Some groups are large (e.g. Catholics, Orthodox, Lutherans, Anglicans or Baptists), while others are just a few small churches, and in most cases the relative size is not evident in this list. Modern movements such as Fundamentalist Christianity, Pietism, Evangelicalism, Pentecostalism and the Holiness movement sometimes cross denominational lines, or in some cases create new denominations out of two or more continuing groups (as is the case for many United and uniting churches, for example). Such subtleties and complexities are not clearly depicted here.

Between denominations, theologians, and comparative religionists there are considerable disagreements about which groups can be properly called Christian as disagreements arise primarily from doctrinal differences between groups. For the purpose of simplicity, this list is intended to reflect the self-understanding of each denomination. Explanations of different opinions concerning their status as Christian denominations can be found at their respective articles.

There is no official recognition in most parts of the world for religious bodies, and there is no official clearinghouse which could determine the status or respectability of religious bodies. Often there is considerable disagreement between various churches about whether other churches should be labeled with pejorative terms such as "cult", or about whether this or that group enjoys some measure of respectability. Such considerations often vary from place to place, where one religious group may enjoy majority status in one region, but be widely regarded as a "dangerous cult" in another part of the world. Inclusion on this list does not indicate any judgment about the size, importance, or character of a group or its members.[citation needed]

Historical Christian Groups

Branches of first-century Christianity

Early Christianity is often divided into three different branches that differ in theology and traditions, which all appeared in the 1st century AD. They include Jewish Christianity, Pauline Christianity and Gnostic Christianity.[2] All modern Christian denominations are said to have descended from these three branches. There are also other theories on the origin of Christianity.[3]

Other early Christians

The following Christian groups appeared between the beginning of the Christian religion to the First Council of Nicaea in 325 AD.

Unlike the previously mentioned groups, the following are all considered to be related to Christian Gnosticism.

Medieval sects

The following are groups of Christians appearing between the First Council of Nicaea and the Protestant Reformation which are generally considered extinct as modern and distinct groups.

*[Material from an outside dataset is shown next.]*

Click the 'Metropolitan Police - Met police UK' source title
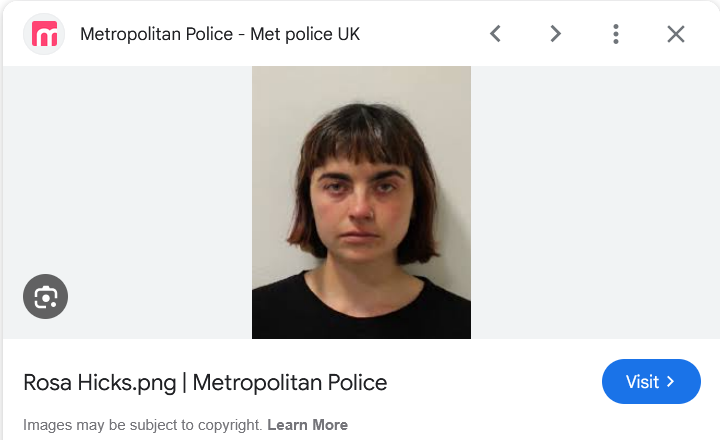pos(220,34)
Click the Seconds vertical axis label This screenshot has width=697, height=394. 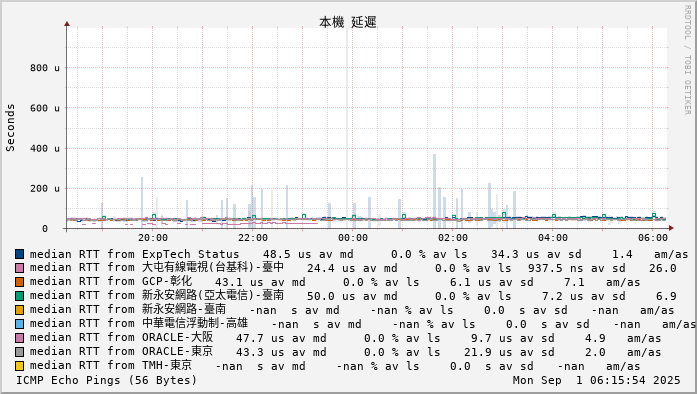(10, 128)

The Catholic Church is composed of 24 autonomous sui iuris particular churches: the Latin Church and the 23 Eastern Catholic Churches. The Catholic Church considers itself the One, Holy, Catholic, and Apostolic Church that Christ founded,[4] and who St. Peter initiated along with the missionary work of St. Paul and others. As such, the Catholic Church does not consider itself a denomination, but rather considers itself pre-denominational, the original Church of Christ. Continuity is claimed based upon apostolic succession with the early Church.[citation needed]

Latin Church

The Latin Church is the largest and most widely known of the 24 sui iuris churches that together make up the Catholic Church (not to be confused with the Roman Rite, which is one of the Latin liturgical rites, not a particular church).[citation needed]

Eastern Catholic churches

All of the following are Particular Churches of the Catholic Church. They are all in communion with the Pope as Bishop of Rome and acknowledge his claim of universal jurisdiction and authority. They have some minor distinct theological emphases and expressions (for instance, in the case of those that are of Greek/Byzantine tradition, concerning some non-doctrinal aspects of the Latin view of Purgatory).[5] The Eastern Catholic churches and the Latin church (which together compose the worldwide Catholic Church) share the same doctrine and sacraments, and thus the same faith.

Alexandrian Rite

Armenian Rite

Byzantine Rite

East Syriac Rite

West Syriac Rite

Independent Catholicism

The independent Catholic churches self-identify as Catholic although not affiliated with or recognised by the Catholic Church.

Eastern Orthodoxy

The Eastern Orthodox Church is organized as a communion of autocephalous (self-headed) jurisdictions, some of which also contain within them several autonomous (self-ruling) units. They are in full communion with each other and claim continuity (based upon apostolic succession) with the early Church.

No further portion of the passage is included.